# AIM OF THE TASK
Copy the lines below without any change, beginning at the line that contains "At what coordinates should I click to accomplish: Click the 7" and ending after the line that contains "click(483, 221)".

[Records for locating described items]
=======

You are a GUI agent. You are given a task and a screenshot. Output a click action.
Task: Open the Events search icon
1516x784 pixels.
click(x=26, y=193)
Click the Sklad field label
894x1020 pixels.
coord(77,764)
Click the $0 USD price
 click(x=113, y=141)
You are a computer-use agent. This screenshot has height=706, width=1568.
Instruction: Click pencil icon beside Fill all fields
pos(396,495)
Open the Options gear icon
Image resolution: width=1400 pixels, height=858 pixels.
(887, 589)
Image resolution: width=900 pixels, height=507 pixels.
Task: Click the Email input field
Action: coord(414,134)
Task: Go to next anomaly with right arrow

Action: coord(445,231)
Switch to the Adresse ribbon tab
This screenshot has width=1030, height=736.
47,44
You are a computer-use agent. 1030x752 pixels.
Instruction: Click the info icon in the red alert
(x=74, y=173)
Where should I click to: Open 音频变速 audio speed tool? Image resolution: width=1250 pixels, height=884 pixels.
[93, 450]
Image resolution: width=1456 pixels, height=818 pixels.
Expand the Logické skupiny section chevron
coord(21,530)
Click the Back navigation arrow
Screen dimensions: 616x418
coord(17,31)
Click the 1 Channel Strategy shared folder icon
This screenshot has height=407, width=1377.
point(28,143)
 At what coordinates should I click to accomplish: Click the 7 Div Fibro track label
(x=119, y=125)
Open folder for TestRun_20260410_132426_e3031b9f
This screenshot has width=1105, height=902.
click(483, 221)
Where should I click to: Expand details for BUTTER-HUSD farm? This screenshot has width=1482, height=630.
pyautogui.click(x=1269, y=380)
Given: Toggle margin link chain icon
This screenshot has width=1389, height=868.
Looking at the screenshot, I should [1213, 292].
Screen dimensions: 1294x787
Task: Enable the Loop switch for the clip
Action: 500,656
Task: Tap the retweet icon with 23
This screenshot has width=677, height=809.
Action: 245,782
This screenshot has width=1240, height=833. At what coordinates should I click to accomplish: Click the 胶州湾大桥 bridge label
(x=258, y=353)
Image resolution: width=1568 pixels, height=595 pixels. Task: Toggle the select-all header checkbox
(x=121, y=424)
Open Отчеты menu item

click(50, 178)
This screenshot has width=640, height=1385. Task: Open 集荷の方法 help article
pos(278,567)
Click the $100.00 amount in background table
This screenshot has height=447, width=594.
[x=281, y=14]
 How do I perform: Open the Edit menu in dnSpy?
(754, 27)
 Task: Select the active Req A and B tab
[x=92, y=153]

=======

# ANSWER TO THE EXERCISE
 At what coordinates should I click to accomplish: Click the 7 Div Fibro track label
(x=119, y=125)
Open folder for TestRun_20260410_132426_e3031b9f
This screenshot has width=1105, height=902.
click(483, 221)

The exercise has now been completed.